* TEXT EXTRACT:
Ruminations

Blog dedicated primarily to randomly selected news items; comments reflecting personal perceptions

Sunday, October 15, 2017

Avoiding Islamophobia

"We're still waiting for a march against honour killings, child marriages, polygamy, sex slavery or female genital mutilation."
Ayaan Hirsi Ali and Asra Q. Nomania (Muslim Reform Movement)

"If one finds white male sexism intolerable, then one should find all male sexism just as intolerable. Excusing men of colour, Muslims, immigrants or men living in non-Western societies for bad behaviour toward women is an expression of the bigotry of low expectations."
"The result of this mindset is that Christianity is criticized for every misstep against women but Islam is protected from the glare of scrutiny."
Ayaan Hirsi Ali, ex-Muslim Somalian, writer, activist

"What I describe as a 'faux feminism' has arisen in the last 30 years, a postmodern and post-colonial feminism that passionately condemns Christianity and Judaism but dares not critique religiously supremacist Islam for this same reason."
"[Today's Western feminists] are too nervous about being called Islamophobes, racists or colonialists] to dedicate themselves to rescue of victims of rape from Islamic communities]."
"In recent years, I fear that the 'peace and love' crowd in the West has refused to understand how Islamism endangers Western values and lives, beginning with our commitment to women's rights and human rights. The Islamists who are beheading civilians, stoning Muslim women to death, jailing Muslim dissidents, and bombing civilians on every continent are now moving among us both in the East and in the West. While some feminist leaders and groups have come to publicize the atrocities against women in the Islamic world, they have not tied it to any feminist foreign policy. Women's studies programs should have been the first to sound the alarm. They do not. More than four decades after I was a virtual prisoner in Afghanistan, I realize how far the Western feminist movement has to go."

* TASK PROMPT: Extend the blog post on Western feminism and Islamism beyond its final paragraph.

* EXTRACTED MATERIAL:

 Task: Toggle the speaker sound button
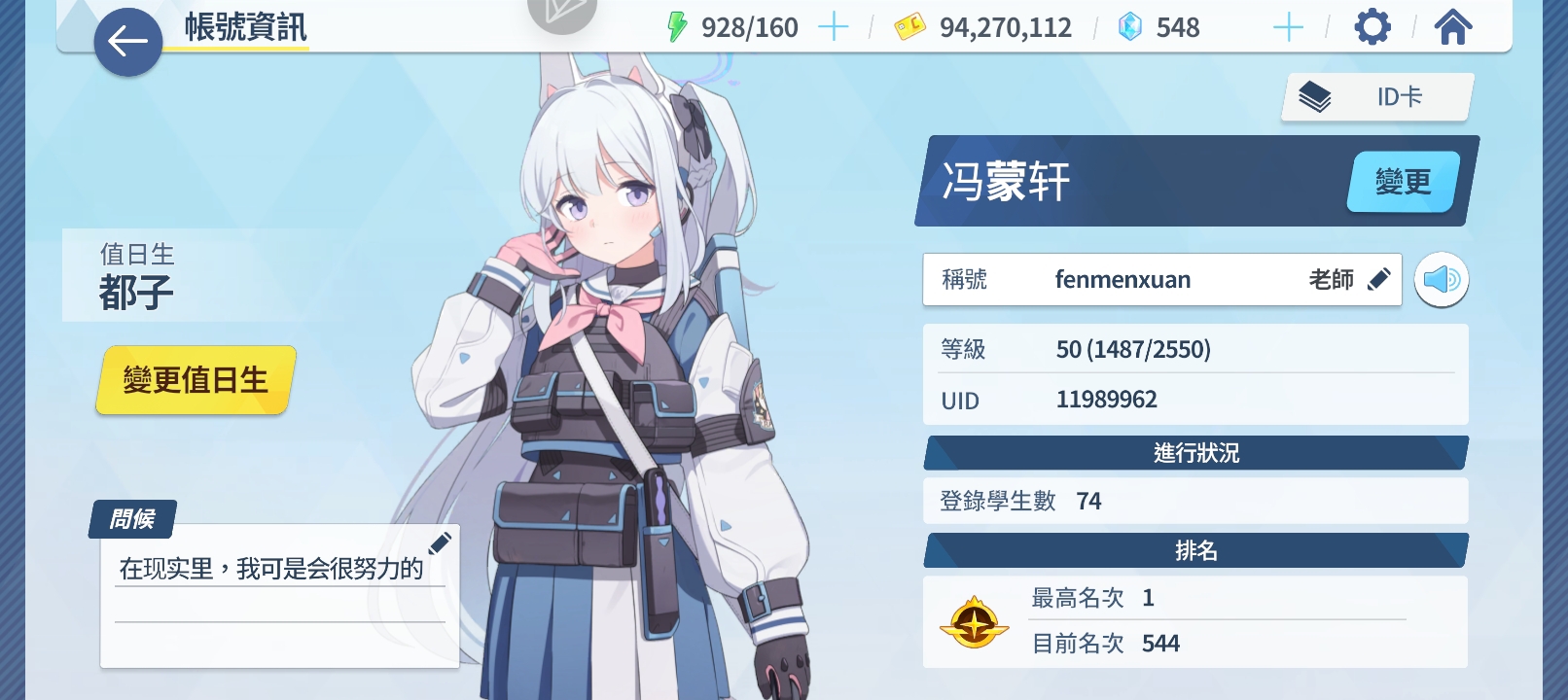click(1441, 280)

--

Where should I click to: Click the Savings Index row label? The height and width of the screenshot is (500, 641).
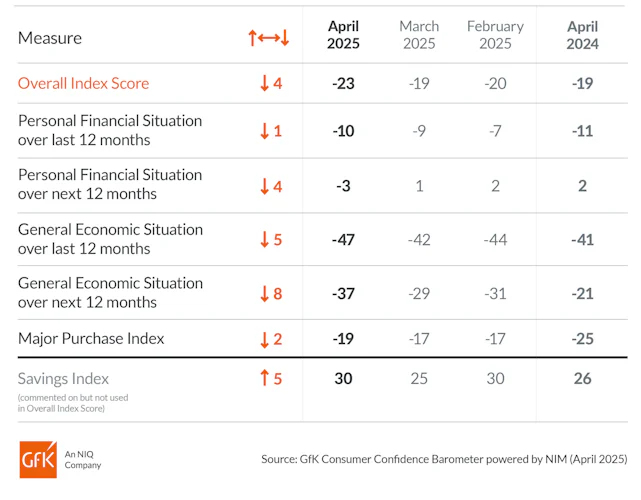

* REPLY:
Phyllis Chesler, American feminist
Women wearing the Chador.
Women wearing the Chador. Getty Images

The campaign by women fed up with their secondary, unentitled place in society engaged in a protracted campaign to shame society with the understanding that in institutionalizing a social contract that diminished the stature and the intelligence and opportunities of women, not only were women and their children suffering great harm, but society itself, like those it targeted, would never reach its full aspirational potential. Equal-pay legislation, marital rights, equal access to education, opening up politics and the professions to women has enabled Western societies to move forward and grow.

All of which have been a tremendous benefit to the societies which finally accepted equality for both genders in every aspect of social, political, and working life. Yet, since those victories were established, with feminists forever cautious that nothing occur to set back the advances that took so many years to accomplish, it is women in the West who have benefited, not women universally. There were overtures to some societies to improve the lives of women virtually held in bondage to patriarchal societies who were condemned for the strictures they placed on women's lives.

But the issue of women living under Shariah law in Islamic countries where it is traditional and a vital part of the culture to assert female inferiority to the place of men has been consistently and deliberately overlooked. Women who ascribe great value in the feminist ideal and the men who support them have hesitated to criticize those cultural practices that dominate and repress women. Ayaan Hirsi Ali, a fierce critic of Islam and Asra Q. Nomania, co-founder of the Muslim Reform Movement recently called upon western feminists to re-adjust their focus.

Noting the women's march across the United States decrying the ascension of a crude sex predator to the presidency of the United States, they declared their dissatisfaction, yet while bringing attention to a man whose exploits as a braggart and a bully has brought infamy to the office of the president, pay no attention whatever to the plight of women and girls living in Islamic societies, both abroad and within Western countries where the cultural and religious traditions that have kept women as disadvantage chattels were brought as baggage to be practised in the West.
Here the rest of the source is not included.